Clinical Epidemiology and Global Health (May 2022)
Preferring Box-Cox transformation, instead of log transformation to convert skewed distribution of outcomes to normal in medical research
Abstract
Background: While dealing with skewed outcome, researchers often use log-transformation to convert the data into normal and apply commonly used statistical tests like t-test, linear regression, etc. However, the log-transformed data will not be normal at all times. In such situations, Box-Cox transformation (BCT) can be used to transform skewed data into normal. However, the problem arises when researcher wanted to predict the outcome in original scale. Therefore the aim of this paper is to demonstrated the use of BCT for a skewed outcome and predict the outcome in original scale, using regression method. Materials and method: The Cost of Pyelonephritis in Type-2 Diabetes (COPID) study data was used to demonstrate the BCT and back transformation method. This study conducted among patients admitted in the general medical wards in a tertiary care hospital from south India. The BCT was applied for total cost to convert it into normal.

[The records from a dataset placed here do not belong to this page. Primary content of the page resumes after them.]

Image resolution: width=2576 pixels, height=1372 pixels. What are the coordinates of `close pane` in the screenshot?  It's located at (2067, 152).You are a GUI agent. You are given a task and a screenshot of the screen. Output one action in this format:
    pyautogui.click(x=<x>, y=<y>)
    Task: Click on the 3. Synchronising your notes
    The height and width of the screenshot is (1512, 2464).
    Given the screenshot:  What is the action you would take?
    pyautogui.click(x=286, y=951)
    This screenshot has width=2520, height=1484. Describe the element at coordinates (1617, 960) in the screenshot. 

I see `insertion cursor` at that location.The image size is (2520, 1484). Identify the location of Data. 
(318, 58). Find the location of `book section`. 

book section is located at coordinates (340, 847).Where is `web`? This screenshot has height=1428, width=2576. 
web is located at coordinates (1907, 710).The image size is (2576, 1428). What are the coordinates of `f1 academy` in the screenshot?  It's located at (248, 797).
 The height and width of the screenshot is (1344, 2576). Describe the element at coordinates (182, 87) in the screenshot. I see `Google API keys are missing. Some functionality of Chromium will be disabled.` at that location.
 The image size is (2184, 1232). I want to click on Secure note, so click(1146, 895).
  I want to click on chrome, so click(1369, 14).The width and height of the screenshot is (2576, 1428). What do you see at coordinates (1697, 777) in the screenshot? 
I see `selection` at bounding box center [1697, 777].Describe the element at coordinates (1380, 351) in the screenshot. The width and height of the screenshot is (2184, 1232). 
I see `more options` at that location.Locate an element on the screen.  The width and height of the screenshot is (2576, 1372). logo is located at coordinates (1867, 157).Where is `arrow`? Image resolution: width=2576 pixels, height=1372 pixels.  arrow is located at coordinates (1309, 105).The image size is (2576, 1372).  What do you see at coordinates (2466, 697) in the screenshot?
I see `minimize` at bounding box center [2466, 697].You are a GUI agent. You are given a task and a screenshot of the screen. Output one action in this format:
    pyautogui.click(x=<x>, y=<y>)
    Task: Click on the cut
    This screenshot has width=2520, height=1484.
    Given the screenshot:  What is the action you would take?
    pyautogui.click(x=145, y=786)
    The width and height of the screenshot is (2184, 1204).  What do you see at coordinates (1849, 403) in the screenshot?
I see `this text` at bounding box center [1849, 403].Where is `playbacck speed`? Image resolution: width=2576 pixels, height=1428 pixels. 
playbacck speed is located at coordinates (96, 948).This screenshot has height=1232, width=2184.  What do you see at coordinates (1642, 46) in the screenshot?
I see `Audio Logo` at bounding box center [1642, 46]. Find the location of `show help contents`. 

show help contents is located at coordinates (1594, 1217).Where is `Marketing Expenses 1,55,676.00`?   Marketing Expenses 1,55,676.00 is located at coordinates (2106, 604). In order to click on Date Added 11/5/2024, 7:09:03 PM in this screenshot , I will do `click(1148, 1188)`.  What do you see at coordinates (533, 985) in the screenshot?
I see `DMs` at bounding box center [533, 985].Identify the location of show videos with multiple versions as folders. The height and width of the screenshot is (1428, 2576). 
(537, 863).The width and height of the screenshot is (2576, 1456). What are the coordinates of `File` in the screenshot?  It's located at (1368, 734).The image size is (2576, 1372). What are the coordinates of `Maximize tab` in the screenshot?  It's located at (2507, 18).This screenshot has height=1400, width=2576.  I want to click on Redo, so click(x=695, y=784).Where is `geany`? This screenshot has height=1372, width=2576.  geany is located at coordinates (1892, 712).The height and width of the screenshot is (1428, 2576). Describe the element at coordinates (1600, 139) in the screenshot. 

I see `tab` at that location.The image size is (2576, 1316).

The multiple linear regression method was used and the predicted values were back transformed into original scale. Results: The estimated lambda was −0.36. After BCT, total cost was approximately normal (p-value = 0.621). The residual plots suggested that the error follows normal and the variance is constant. The median (IQR) of the observed total cost was 57694(42405, 98621) whereas predicted total cost was 58317(44270, 95375). Conclusion: When the data is skewed, the log-transformation is not appropriate in all scenarios. However, BCT will ensure normal distribution after transformation and also we can back transform the outcome in original scale given the covariates.